Pour Macron, il faut annuler un peu de dette, et donner un peu d’argent pour permettre à l’Afrique d’être un peu mieux tout en étant encore plus dépendante de la France, sans favoriser un virage significatif pour enclencher un développement économique réel en Afrique.

Pour extraire les matières premières en Afrique, les multinationales françaises bénéficient de contrats de partage extrêmement favorables pour elles et les accords de l’Organisation Mondiale du Commerce (OMC) qui prônent le libre-échange entre les pays signataires sont défavorables aux entreprises privées africaines.

Donc les Etats africains perdent énormément de revenus venants de leurs matières premières et les entreprises privées africaines ne seront jamais concurrentielles par rapport aux entreprises françaises qui vont continuer à inonder de leur production le marché africain.

Ainsi, une Afrique sous perfusion financière est une très bonne affaire pour la France et c’est la raison pour laquelle, lorsque Macron convoque les pays africains à Paris, il a fait appel au FMI pour qu’il octroie des droits de tirages spéciaux (DTS) aux pays africains, afin de les permettre de survivre des conséquences socio-économiques de la pandémie Covid19.

Et pour comprendre les DTS, il faut savoir qu’il s’agit de la monnaie du FMI qu’il met à la disposition d’un pays pour stabiliser soit sa balance de paiement, sa monnaie, ou pour acheter des produits de premières nécessités. Les DTS ne sont en aucune façon de l’argent que le FMI donne gratuitement ; le FMI est une banque et est le bras armé du capitalisme dont le but est de libéraliser l’économie mondiale. Les DTS du FMI sont toujours conditionnés à des réformes économiques et le but des réformes exigées sont souvent pour privatiser plus afin de permettre aux multinationales occidentales de mieux s’installer.
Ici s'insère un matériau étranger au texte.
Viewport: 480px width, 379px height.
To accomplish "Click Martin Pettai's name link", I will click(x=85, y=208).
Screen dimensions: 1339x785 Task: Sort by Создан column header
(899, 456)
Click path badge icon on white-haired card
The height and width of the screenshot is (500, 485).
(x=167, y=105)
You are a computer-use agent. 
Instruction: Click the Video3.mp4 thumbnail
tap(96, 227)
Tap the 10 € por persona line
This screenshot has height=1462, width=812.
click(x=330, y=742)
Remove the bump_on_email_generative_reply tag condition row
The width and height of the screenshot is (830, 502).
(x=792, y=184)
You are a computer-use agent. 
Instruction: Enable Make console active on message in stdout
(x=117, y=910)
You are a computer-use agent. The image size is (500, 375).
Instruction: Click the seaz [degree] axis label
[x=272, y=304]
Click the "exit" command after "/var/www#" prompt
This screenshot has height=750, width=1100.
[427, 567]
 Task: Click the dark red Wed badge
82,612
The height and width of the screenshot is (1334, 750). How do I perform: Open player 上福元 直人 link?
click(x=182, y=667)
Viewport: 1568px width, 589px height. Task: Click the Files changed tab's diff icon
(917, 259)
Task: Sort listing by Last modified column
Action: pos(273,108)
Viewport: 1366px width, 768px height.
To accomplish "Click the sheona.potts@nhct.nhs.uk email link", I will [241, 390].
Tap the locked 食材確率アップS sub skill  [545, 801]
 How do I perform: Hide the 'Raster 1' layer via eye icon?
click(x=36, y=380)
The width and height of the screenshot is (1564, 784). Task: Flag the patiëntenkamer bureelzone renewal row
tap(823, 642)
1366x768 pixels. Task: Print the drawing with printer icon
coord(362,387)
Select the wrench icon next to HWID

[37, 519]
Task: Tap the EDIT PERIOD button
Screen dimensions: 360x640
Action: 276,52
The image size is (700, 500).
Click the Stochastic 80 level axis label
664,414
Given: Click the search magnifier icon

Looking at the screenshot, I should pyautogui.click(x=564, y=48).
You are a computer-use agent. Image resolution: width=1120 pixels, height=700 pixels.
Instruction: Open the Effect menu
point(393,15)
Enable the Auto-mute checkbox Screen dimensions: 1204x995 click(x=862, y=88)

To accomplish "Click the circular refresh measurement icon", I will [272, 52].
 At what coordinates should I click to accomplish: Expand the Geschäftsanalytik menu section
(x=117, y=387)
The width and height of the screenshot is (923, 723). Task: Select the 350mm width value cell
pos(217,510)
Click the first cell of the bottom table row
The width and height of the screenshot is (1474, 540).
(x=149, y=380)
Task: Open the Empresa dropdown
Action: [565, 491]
Donc le FMI donne des DTS aux pays africains pour acheter du libéralisme et comme l’OMC nous impose le libre-échange, les multinationales occidentales sont les mieux placées pour vendre ce libéralisme. C’est ainsi que ces DTS retombent dans l’escarcelle des pays bailleurs de fonds. Les DTS ne font alors qu’un tour entre le FMI et les pays africains pour revenir dans le cas qui nous concerne, en France. Au passage, les pays africains se sont endettés, ont fait les réformes pour libéraliser leur économie et ont enrichi des multinationales et comme conséquence une plus grande dépendance envers le bailleur (la France dans ce cas-ci) et une destruction du secteur privé local.

Si les dirigeants africains pensent que la solution pour le financement de leur économie se trouve entre les mains de la France et du FMI, ils se trompent doublement.

D’une part, la France n’a plus les moyens financiers de son ambition hégémonique en Afrique et d’autre part les recettes du FMI n’ont jamais permis et ne permettront jamais à notre continent de se développer.

Il faut que l’Afrique apprenne à compter sur elle-même et à mettre en avant ses propres intérêts.